- **Set exercise A**: Which test file does the commit message below say was added?

- **Supplied passage**:

§ §

[Python-checkins] r83220 - in python/branches/py3k: Doc/library/configparser.rst Lib/configparser.py Lib/test/cfgparser.3 Lib/test/test_cfgparser.py Misc/NEWS

georg.brandl python-checkins at python.org
Thu Jul 29 14:17:40 CEST 2010


Author: georg.brandl
Date: Thu Jul 29 14:17:40 2010
New Revision: 83220

Log:
#9411: allow selecting an encoding for configparser files.  Also adds a new test config file to test special cases.

Added:
   python/branches/py3k/Lib/test/cfgparser.3
Modified:
   python/branches/py3k/Doc/library/configparser.rst
   python/branches/py3k/Lib/configparser.py
   python/branches/py3k/Lib/test/test_cfgparser.py
   python/branches/py3k/Misc/NEWS

Modified: python/branches/py3k/Doc/library/configparser.rst
==============================================================================
--- python/branches/py3k/Doc/library/configparser.rst	(original)
+++ python/branches/py3k/Doc/library/configparser.rst	Thu Jul 29 14:17:40 2010
@@ -286,25 +286,29 @@
    :const:`True`; otherwise return :const:`False`.
 
 
-.. method:: RawConfigParser.read(filenames)
+.. method:: RawConfigParser.read(filenames, encoding=None)
 
    Attempt to read and parse a list of filenames, returning a list of filenames
-   which were successfully parsed.  If *filenames* is a string,
-   it is treated as a single filename. If a file named in *filenames* cannot be
-   opened, that file will be ignored.  This is designed so that you can specify a
-   list of potential configuration file locations (for example, the current
-   directory, the user's home directory, and some system-wide directory), and all
-   existing configuration files in the list will be read.  If none of the named
-   files exist, the :class:`ConfigParser` instance will contain an empty dataset.

§ §

- **The input**:

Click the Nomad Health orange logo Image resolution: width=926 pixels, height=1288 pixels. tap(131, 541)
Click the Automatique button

§ §

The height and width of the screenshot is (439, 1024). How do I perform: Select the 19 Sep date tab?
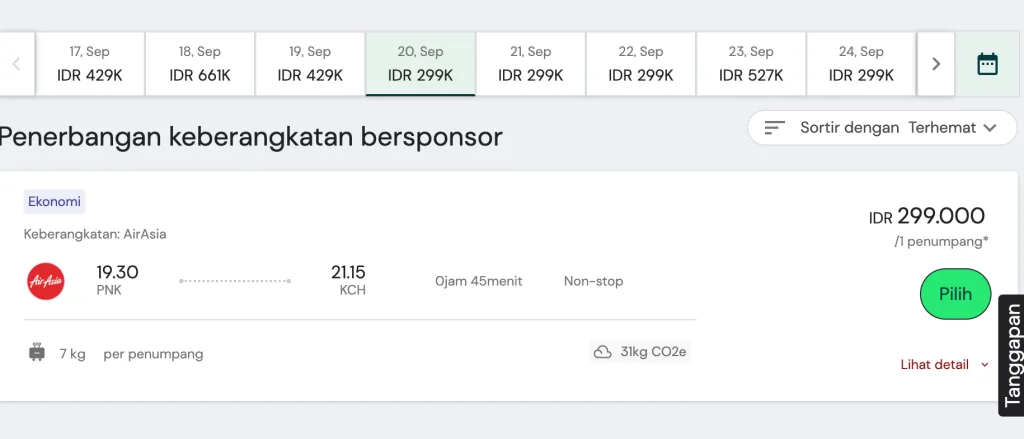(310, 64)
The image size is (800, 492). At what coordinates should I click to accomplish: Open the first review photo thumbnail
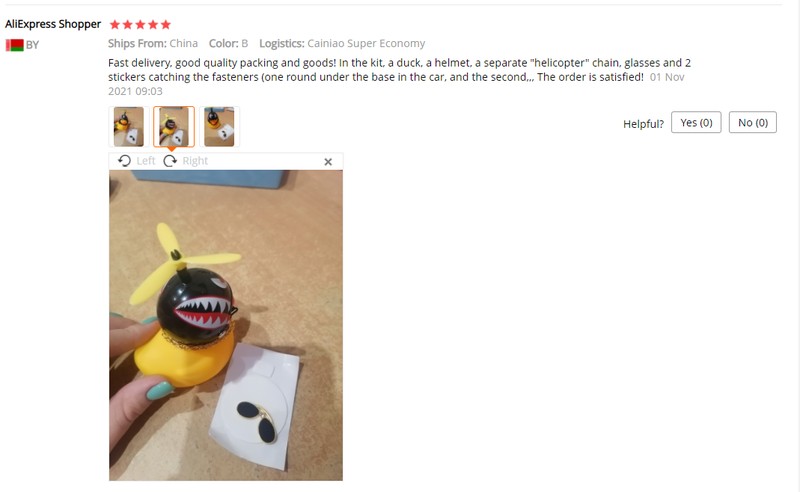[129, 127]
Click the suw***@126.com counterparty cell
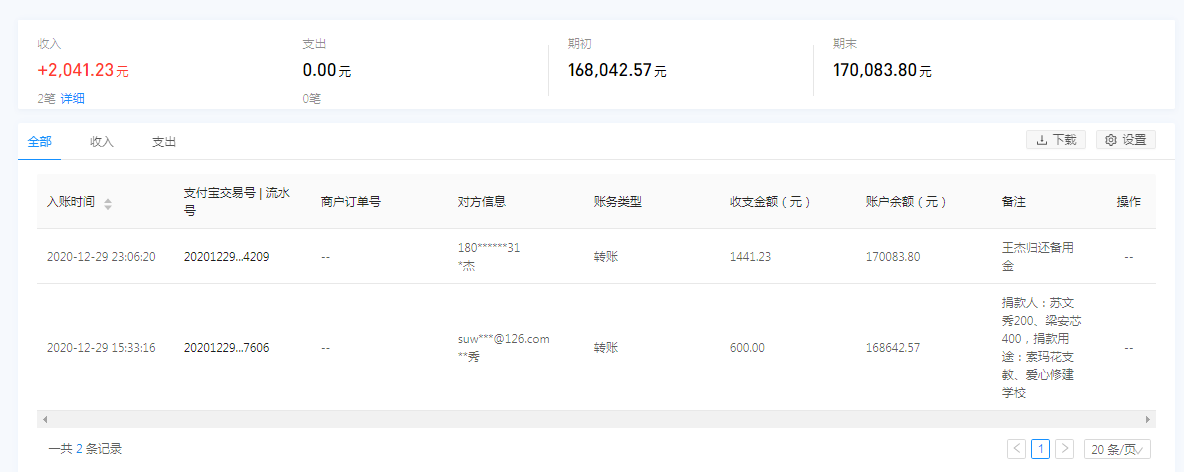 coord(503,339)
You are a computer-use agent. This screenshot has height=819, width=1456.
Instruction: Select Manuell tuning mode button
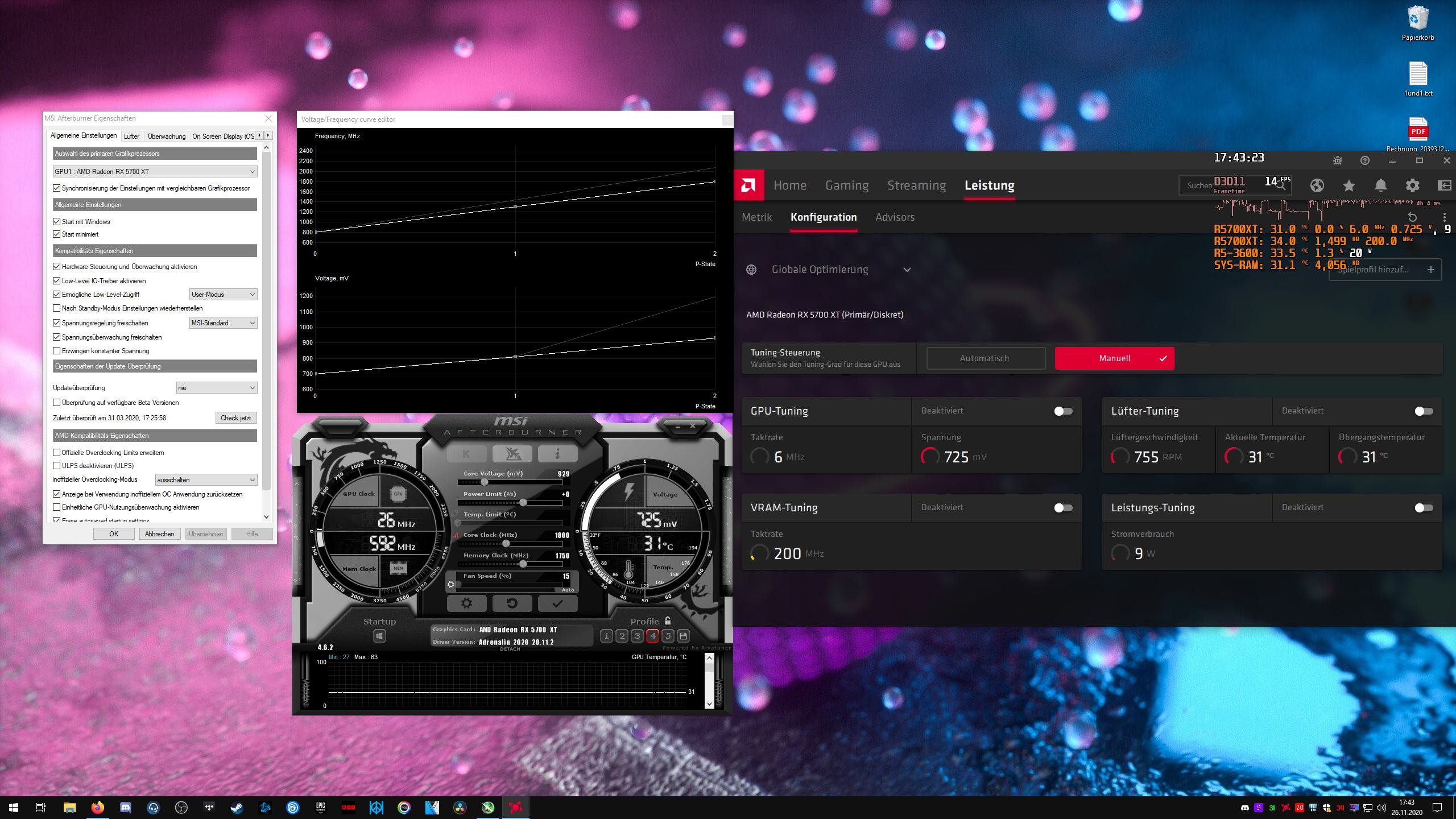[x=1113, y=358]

§ §

- **Set exercise B**: Can you reproduce, unchanged, the lines of the entries beginning with the line containing "Click the Nomad" and continuing through the line containing "Click the Automatique button"?

- **Written solution A**: python/branches/py3k/Lib/test/cfgparser.3

- **Written solution B**:
Click the Nomad Health orange logo Image resolution: width=926 pixels, height=1288 pixels. tap(131, 541)
Click the Automatique button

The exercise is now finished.